Found under several synonms, Oxalis perdicaria now seems to be the accepted name of the frequently encountered O. lobata and O. mallobolba.  The RHS Advisory Panel on Nomenclature & Taxonomy in June 2007 recommended using the name Oxalis perdicaria even though the name O. lobata was published in 1823 and the name O. perdicaria in 1833 ( the norm is for the earliest published name to take presedence) it is reported that the name perdicaria (from perdiz = "partridge") was retained  because of the cultural importance where the plants are native. It comes from eastern Argentina, southern Brasil and central Chile, growing in thin grassland, scrub clearings and fields at low altitudes up to about 500m.

O. perdicaria has  fresh green trifoliate leaves, of which one leaflet of each stands up, giving a 3-D effect to the leaf, these first appear in spring with no flowers before vanishing for the Summer months. Towards the latter part of September through October, new leaves appear and this time they are accompanied by  the normal tightly spiralled flower buds which, in good light, open producing a light honey-like perfume.

The form known as 'Citrino' can also be found under the name Ezeiza form ( the capital city of the Ezeiza Partido within the Greater Buenos Aires area in Argentina). The flowers are very pale yellow with very faint red markings in the throat of the flower, barely visible on the reverse.

Best in the alpine house, but surviving in sheltered sites outside where the normal invasive habit of its near relatives is held in check by any severe dip in the weather over winter.
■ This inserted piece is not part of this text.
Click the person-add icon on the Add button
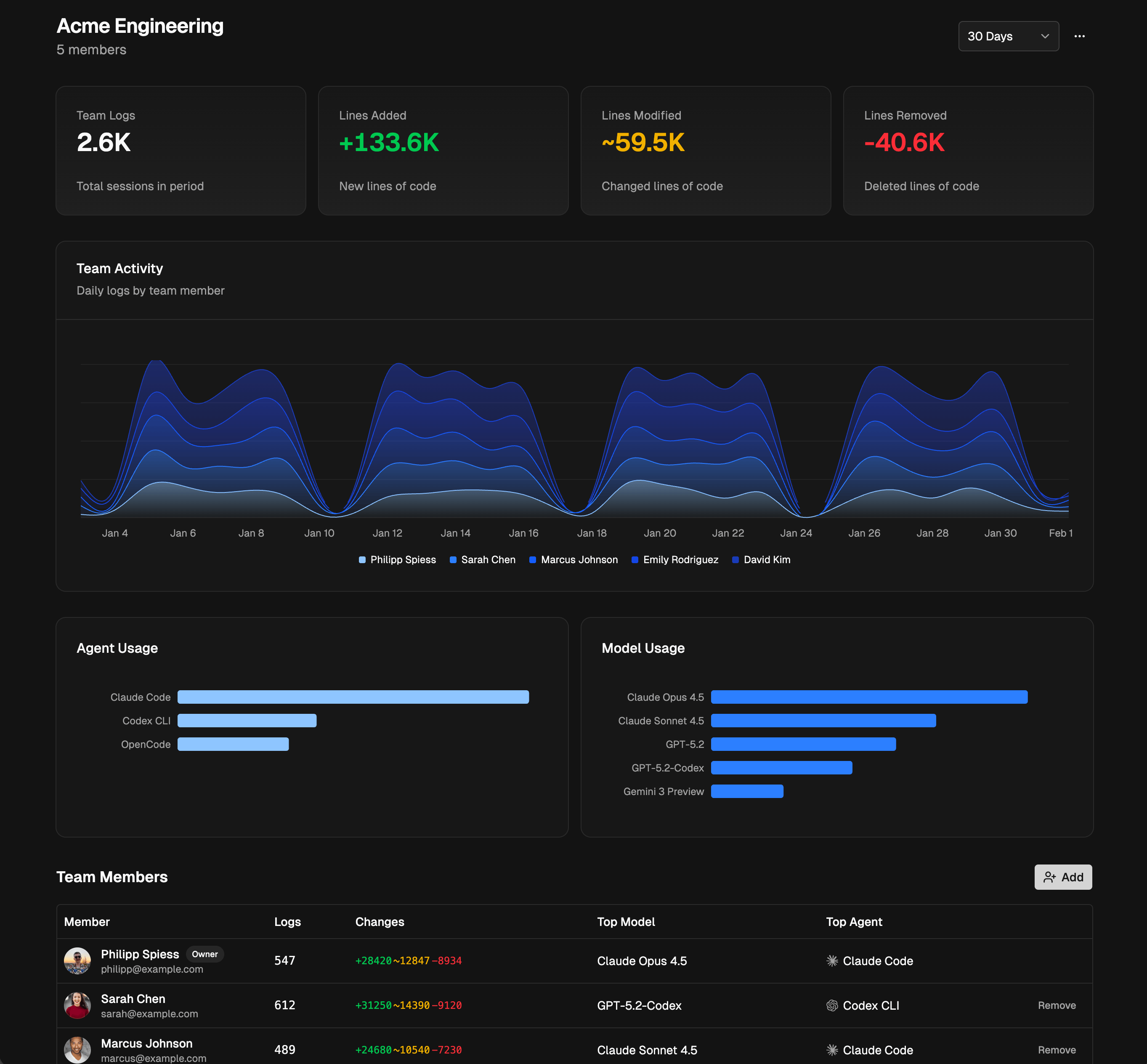This screenshot has width=1147, height=1064. (x=1050, y=877)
Oxalis perdicaria 'Citrino', along with the nominate form make excellent pot plants as can be seen from the image shown above - exhibited by Keith & Rachel Lever of Aberconwy Nurse at the Loughborough Autumn Show 2012 where it received a Certificate of Merit. It received a Preliminary Commendation (PC) and Cultural Commendation (CC)  from the RHS Joint Rock Committee at the Newcastle show the same same year.